Personal information
- Born: February 6, 1957 (age 69) Youngstown, Ohio, U.S.

Career information
- College: University of Arkansas

Career history
- 1979: Montreal Alouettes
- 1980–1981: Ottawa Rough Riders

Awards and highlights
- First-team All-SWC (1977); Arkansas Hall of Honor (2009); Arkansas Sports Hall of Fame (2015);

Career statistics
- Record: 25-4-2

= Ron Calcagni =

American gridiron football player and coach (born 1957)

Ron Calcagni (born February 6, 1957) is a former quarterback for the University of Arkansas Razorbacks football team from 1975 to 1978. Calcagni was born in Youngstown, Ohio. An All-State in high school, Calcagni was initially recruited by Bo Rein to play for North Carolina State University. However, Rein left North Carolina State to coach under Frank Broyles at Arkansas and convinced Calcagni to follow him there. Rein would return to North Carolina State as head coach before Calcagni graduated from Arkansas.

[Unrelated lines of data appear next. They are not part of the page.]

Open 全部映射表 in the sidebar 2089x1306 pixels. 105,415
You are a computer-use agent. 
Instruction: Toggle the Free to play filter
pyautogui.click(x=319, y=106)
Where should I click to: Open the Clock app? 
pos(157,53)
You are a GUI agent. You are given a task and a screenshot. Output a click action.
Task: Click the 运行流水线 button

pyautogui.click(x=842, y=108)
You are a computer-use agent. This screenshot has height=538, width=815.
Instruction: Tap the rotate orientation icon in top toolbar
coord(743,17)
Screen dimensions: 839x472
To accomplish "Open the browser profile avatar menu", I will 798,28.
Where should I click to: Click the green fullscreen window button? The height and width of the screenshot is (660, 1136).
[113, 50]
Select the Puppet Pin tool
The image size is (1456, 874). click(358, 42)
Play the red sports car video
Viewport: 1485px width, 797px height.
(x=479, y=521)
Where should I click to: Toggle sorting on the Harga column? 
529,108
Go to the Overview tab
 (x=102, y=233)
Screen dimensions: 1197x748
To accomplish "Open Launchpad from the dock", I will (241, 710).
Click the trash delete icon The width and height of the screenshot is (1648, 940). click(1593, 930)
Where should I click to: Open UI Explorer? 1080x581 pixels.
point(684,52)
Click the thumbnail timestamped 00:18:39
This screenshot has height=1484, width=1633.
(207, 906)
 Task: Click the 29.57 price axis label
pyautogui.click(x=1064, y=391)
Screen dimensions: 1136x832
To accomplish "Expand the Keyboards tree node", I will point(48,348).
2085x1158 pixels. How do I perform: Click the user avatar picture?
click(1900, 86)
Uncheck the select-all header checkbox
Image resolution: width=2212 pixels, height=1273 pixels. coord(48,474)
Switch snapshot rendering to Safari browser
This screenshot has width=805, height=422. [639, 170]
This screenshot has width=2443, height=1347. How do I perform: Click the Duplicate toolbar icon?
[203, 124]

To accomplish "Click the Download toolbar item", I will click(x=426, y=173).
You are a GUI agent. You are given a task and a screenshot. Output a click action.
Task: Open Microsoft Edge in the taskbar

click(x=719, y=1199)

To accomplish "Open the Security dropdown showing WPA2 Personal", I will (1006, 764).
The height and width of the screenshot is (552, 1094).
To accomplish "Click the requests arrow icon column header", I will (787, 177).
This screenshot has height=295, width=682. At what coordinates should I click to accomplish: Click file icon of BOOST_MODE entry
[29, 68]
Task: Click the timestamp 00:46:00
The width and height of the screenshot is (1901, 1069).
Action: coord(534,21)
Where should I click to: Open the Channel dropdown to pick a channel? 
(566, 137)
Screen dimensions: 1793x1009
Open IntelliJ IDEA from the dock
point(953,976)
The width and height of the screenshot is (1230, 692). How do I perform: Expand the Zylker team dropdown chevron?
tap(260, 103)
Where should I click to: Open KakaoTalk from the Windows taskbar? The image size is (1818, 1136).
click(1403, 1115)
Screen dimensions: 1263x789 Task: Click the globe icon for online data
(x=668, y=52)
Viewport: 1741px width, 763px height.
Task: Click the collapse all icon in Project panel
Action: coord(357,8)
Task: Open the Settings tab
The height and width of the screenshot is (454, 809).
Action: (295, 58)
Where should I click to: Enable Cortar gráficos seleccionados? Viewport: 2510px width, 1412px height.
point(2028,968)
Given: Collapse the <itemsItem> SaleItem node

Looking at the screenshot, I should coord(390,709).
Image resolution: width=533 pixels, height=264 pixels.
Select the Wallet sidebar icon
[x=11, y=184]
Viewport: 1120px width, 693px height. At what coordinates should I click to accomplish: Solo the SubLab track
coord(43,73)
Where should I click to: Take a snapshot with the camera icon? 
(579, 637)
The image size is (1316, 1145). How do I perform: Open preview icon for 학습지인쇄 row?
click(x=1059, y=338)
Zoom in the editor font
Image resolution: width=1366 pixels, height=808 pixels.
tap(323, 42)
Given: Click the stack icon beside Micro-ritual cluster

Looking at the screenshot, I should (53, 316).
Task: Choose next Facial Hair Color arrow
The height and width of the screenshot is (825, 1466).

Calcagni had a record setting career with Arkansas. His 25–4–2 winning record made him the 2nd winningest quarterback in Razorbacks history. Calcagni is perhaps best known for his role in the defeat of the heavily favored #2 ranked Oklahoma Sooners in the 1978 Orange Bowl. Following that upset victory Calcagni, running back Ben Cowins, and head coach Lou Holtz were on the September 11th, 1978 cover of Sports Illustrated. He also helped the Razorbacks to a 1976 Cotton Bowl Classic victory over the University of Georgia and a Fiesta Bowl tie with UCLA.

During his time at Arkansas Calcagni played alongside Chicago Bears great Dan Hampton, running back Cowins, and record setting kicker Steve Little. The Razorbacks went 10–2 in 1975, 5-5-1 in 1976, 11–1 in 1977 and 9-2-1 in 1978 with Calcagni as starting quarterback.

==Professional and coaching careers==

Despite his success in college Calcagni was not drafted into the NFL. He played three seasons in the Canadian Football League for the Montreal Alouettes and the Ottawa Rough Riders before entering into a career as a coach. He worked as quarterbacks and receivers coach for the University of Oklahoma, Oklahoma State University and the University of Tulsa. Calcagni worked as inside receivers coach for the University of Houston from 1987 to 1991. Ron Calcagni currently is the head coach for the Pulaski Heights Middle School Panthers where he has won three district championships. He has also served as the President of Marketing for Arkansas Sports Entertainment. He is also the Physical Education teacher.

In 2009, Calcagni was inducted into the University of Arkansas Sports Hall of Honor, and in 2015, he was inducted into the Arkansas Sports Hall of Fame.